Top of Input data

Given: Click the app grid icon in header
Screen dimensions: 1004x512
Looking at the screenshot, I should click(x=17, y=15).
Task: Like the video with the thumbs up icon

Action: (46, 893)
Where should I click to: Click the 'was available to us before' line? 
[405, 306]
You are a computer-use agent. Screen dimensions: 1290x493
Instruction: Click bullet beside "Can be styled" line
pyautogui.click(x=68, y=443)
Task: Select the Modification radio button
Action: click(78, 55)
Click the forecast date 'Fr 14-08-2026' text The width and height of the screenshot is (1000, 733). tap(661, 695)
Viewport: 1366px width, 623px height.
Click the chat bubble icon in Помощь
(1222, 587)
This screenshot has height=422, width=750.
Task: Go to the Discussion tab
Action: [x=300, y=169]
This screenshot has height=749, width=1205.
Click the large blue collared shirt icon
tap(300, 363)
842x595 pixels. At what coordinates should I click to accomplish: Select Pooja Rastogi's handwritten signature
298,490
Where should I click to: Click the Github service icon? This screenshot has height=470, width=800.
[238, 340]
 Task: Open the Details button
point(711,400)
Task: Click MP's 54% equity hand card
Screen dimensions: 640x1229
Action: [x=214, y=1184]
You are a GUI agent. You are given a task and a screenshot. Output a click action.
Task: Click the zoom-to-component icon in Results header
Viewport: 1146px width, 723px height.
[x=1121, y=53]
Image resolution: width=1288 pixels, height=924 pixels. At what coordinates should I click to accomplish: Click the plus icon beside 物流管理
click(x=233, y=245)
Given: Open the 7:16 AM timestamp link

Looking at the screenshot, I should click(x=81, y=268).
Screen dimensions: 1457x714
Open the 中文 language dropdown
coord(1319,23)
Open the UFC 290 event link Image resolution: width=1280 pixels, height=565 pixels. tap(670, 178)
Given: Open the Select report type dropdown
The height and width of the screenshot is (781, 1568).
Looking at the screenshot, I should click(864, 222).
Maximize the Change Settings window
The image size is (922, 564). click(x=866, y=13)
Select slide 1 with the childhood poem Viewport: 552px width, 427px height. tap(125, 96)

Bottom of Input data

Every line above that holds the word "agent" is to be found and copied.

### Task output
You are a computer-use agent. Screen dimensions: 1290x493
You are a GUI agent. You are given a task and a screenshot. Output a click action.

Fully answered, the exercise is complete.